EXCERPTED DATA -
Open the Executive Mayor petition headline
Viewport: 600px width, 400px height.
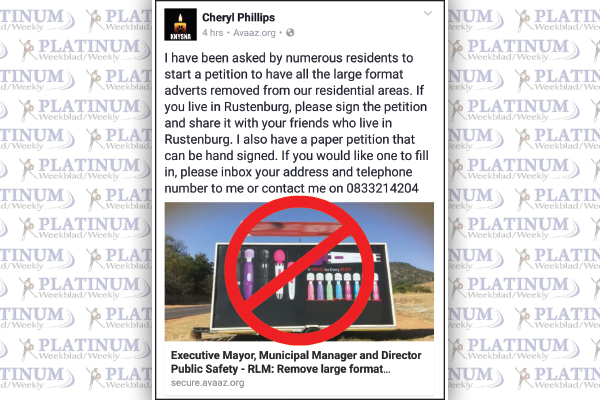[x=296, y=362]
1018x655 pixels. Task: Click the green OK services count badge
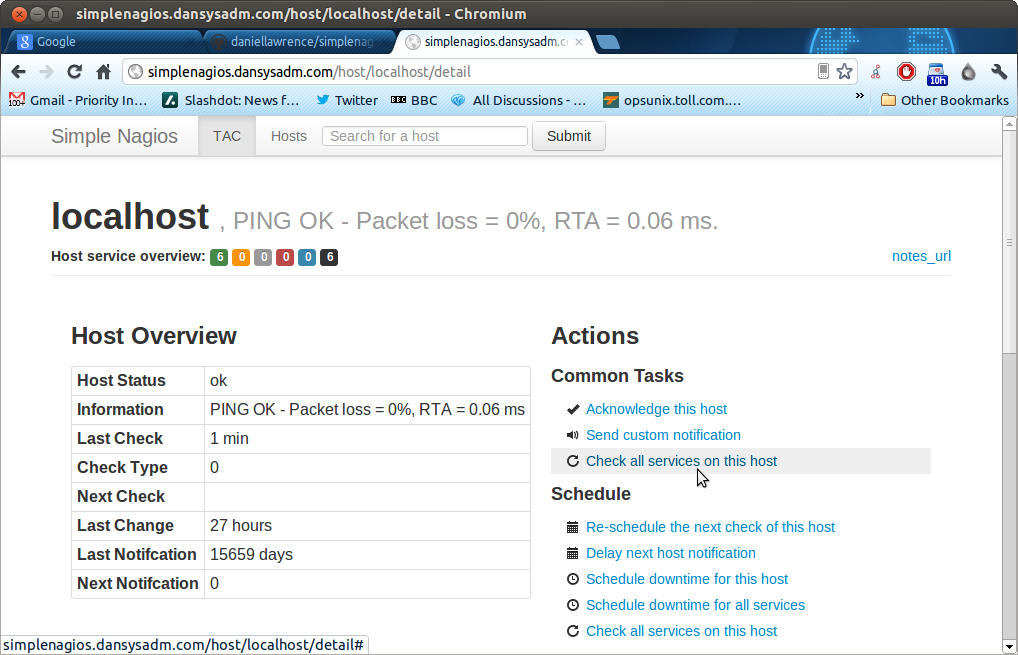click(219, 257)
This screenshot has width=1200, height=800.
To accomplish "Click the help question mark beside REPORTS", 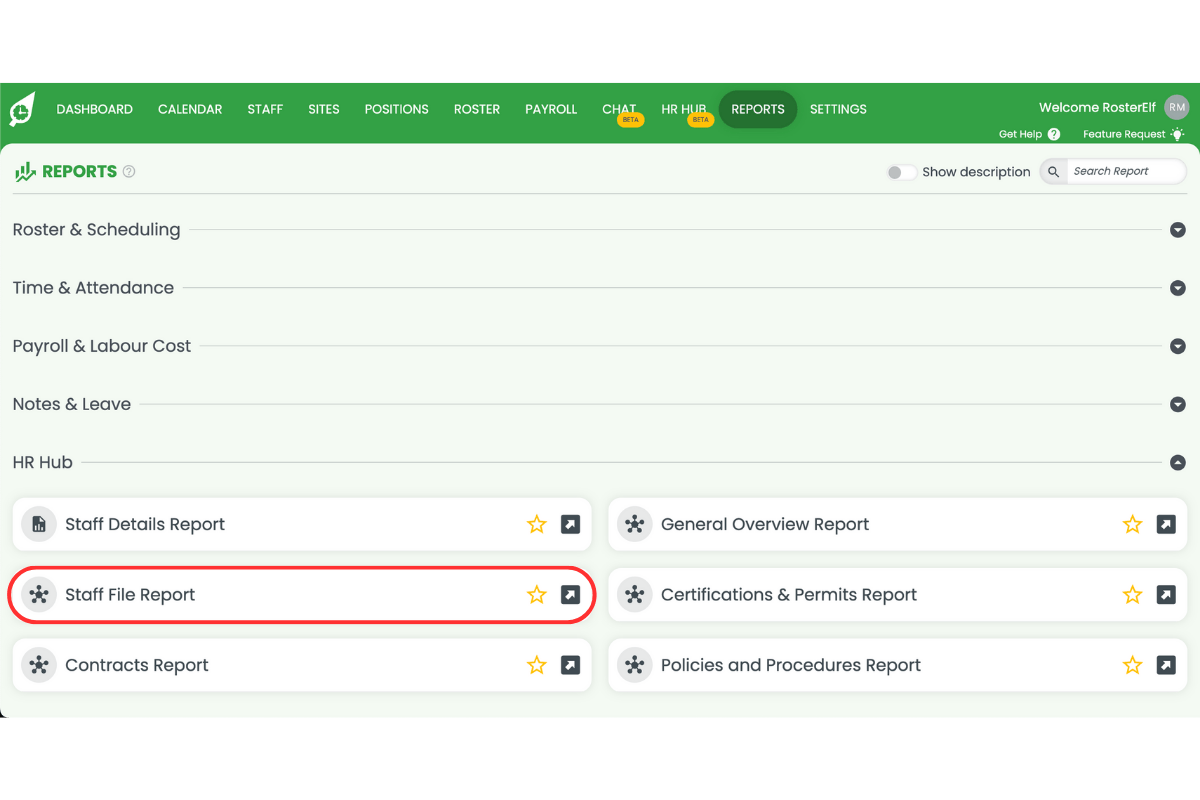I will [x=128, y=171].
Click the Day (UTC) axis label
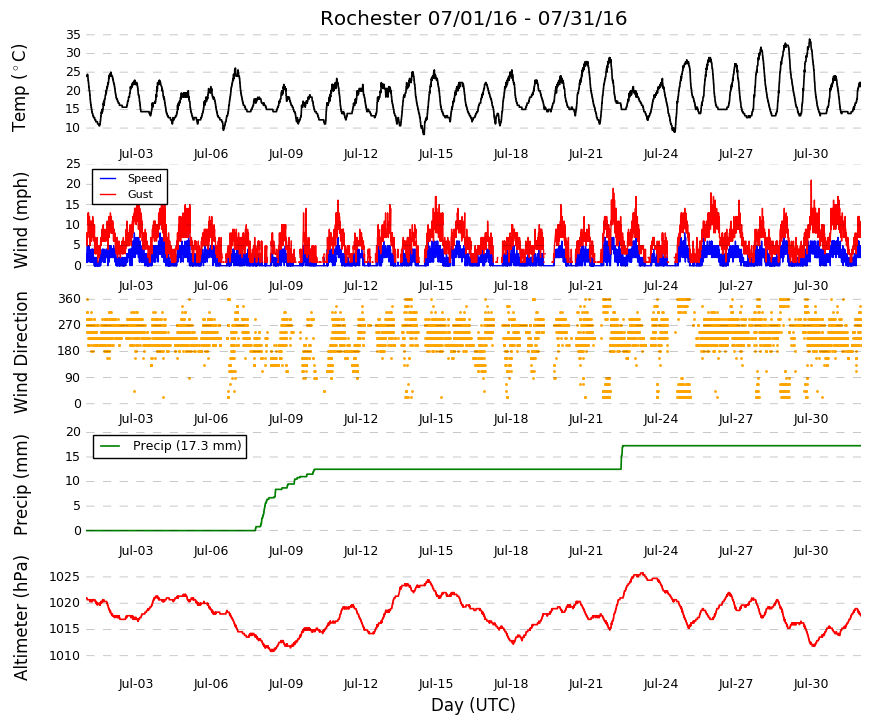Viewport: 871px width, 725px height. (473, 705)
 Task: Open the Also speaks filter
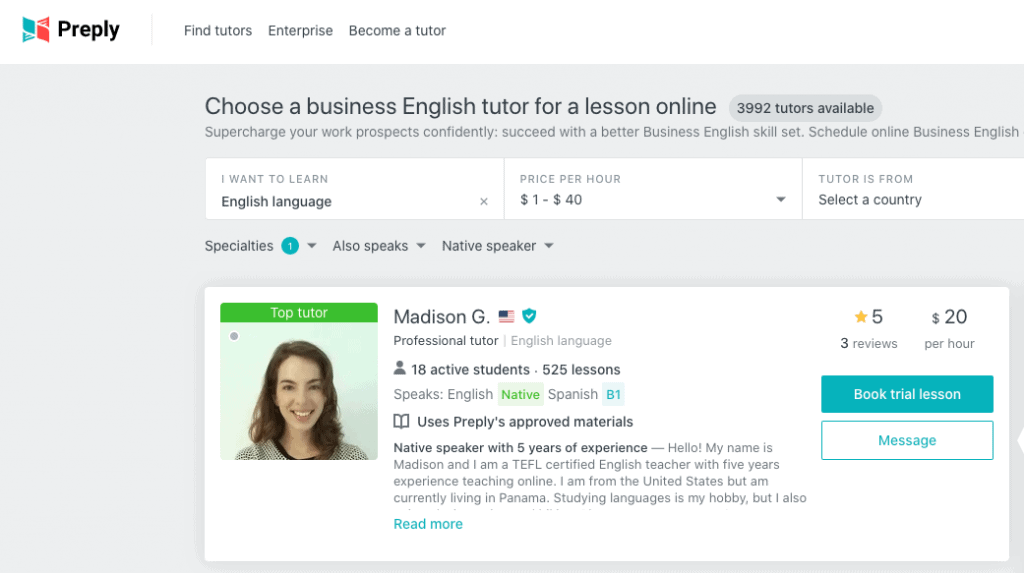coord(379,246)
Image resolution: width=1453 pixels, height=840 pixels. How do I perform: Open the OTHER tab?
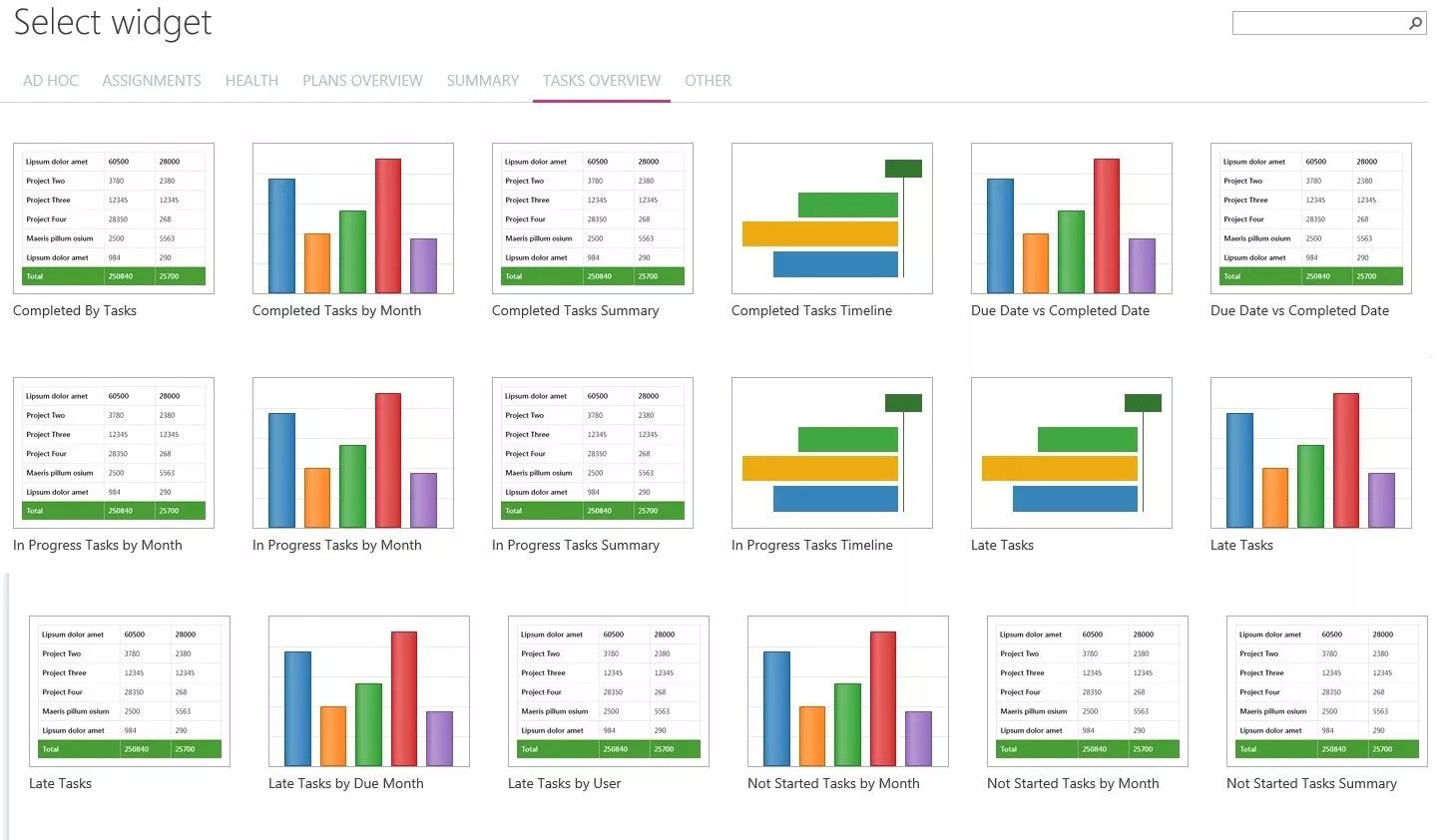click(x=708, y=80)
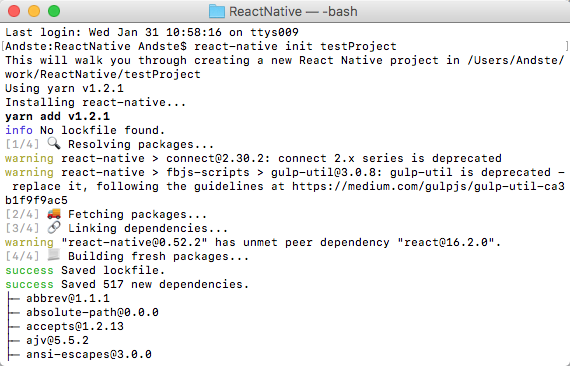Click the ansi-escapes@3.0.0 dependency entry
570x366 pixels.
tap(89, 354)
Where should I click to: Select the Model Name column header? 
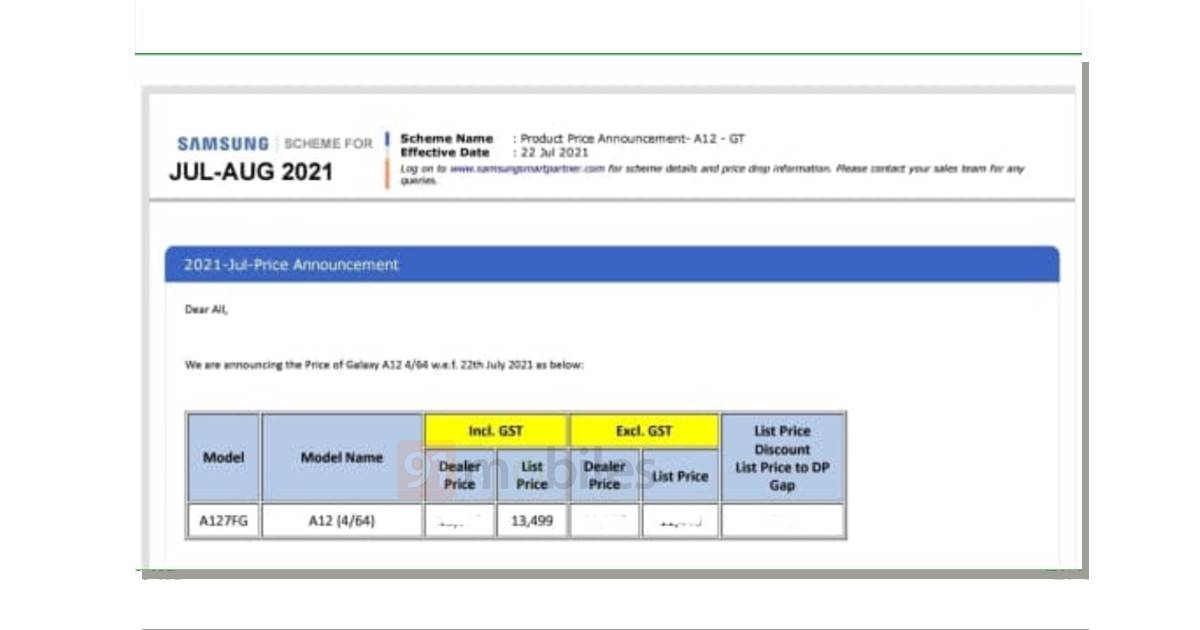(x=341, y=458)
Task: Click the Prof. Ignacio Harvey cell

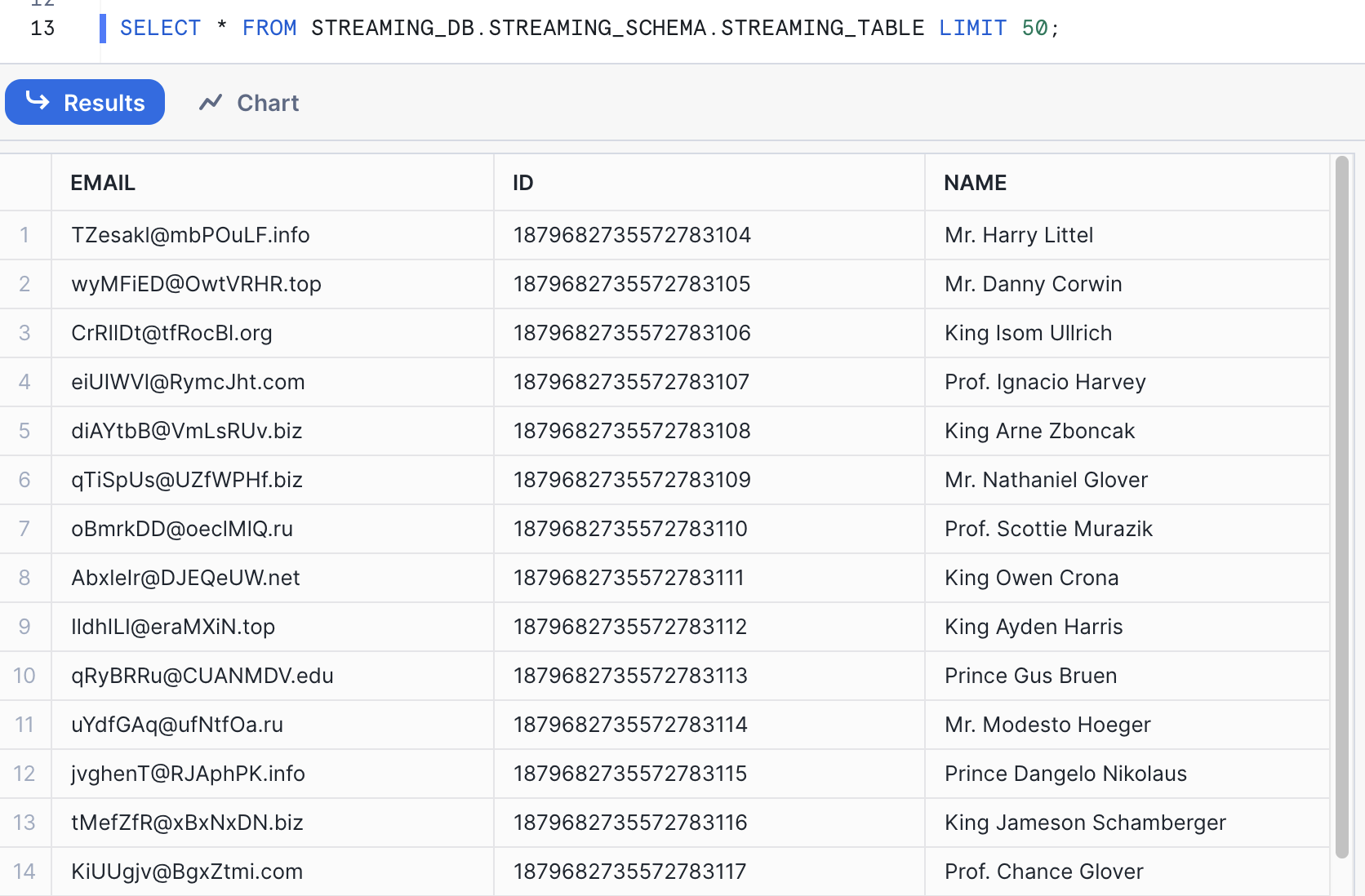Action: click(1045, 382)
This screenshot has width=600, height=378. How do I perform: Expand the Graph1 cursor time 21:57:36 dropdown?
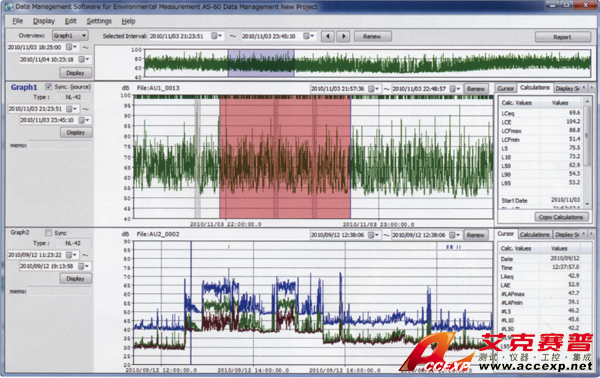point(373,89)
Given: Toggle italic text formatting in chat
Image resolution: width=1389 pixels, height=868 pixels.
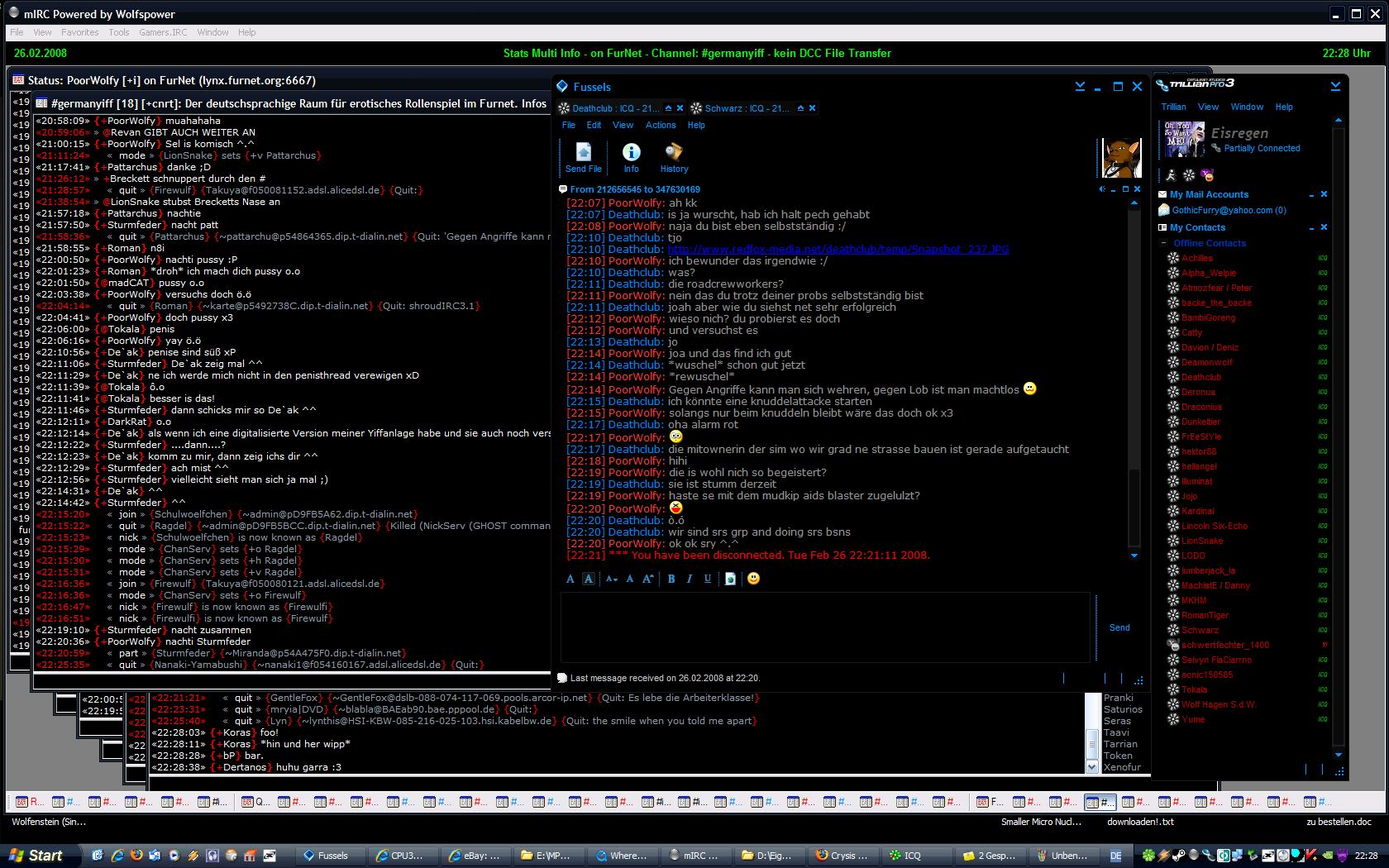Looking at the screenshot, I should (x=690, y=579).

PROBLEM DESCRIPTION -
Leave out each picture and extract the lines from the one containing "Click the Day (UTC) axis label" through the end of the records above, inclusive, exactly as they stand.

SOLUTION FOR THIS EXERCISE -
Click the Day (UTC) axis label
Viewport: 871px width, 725px height. (473, 705)
 Task: Open the Also speaks filter
coord(379,246)
Image resolution: width=1453 pixels, height=840 pixels. How do I perform: Open the OTHER tab?
click(x=708, y=80)
Click the ansi-escapes@3.0.0 dependency entry
570x366 pixels.
tap(89, 354)
Where should I click to: Select the Model Name column header? 
(x=341, y=458)
Task: Click the Prof. Ignacio Harvey cell

Action: click(1045, 382)
This screenshot has width=600, height=378. How do I perform: Expand the Graph1 cursor time 21:57:36 dropdown?
point(373,89)
Given: Toggle italic text formatting in chat
Image resolution: width=1389 pixels, height=868 pixels.
Looking at the screenshot, I should (x=690, y=579).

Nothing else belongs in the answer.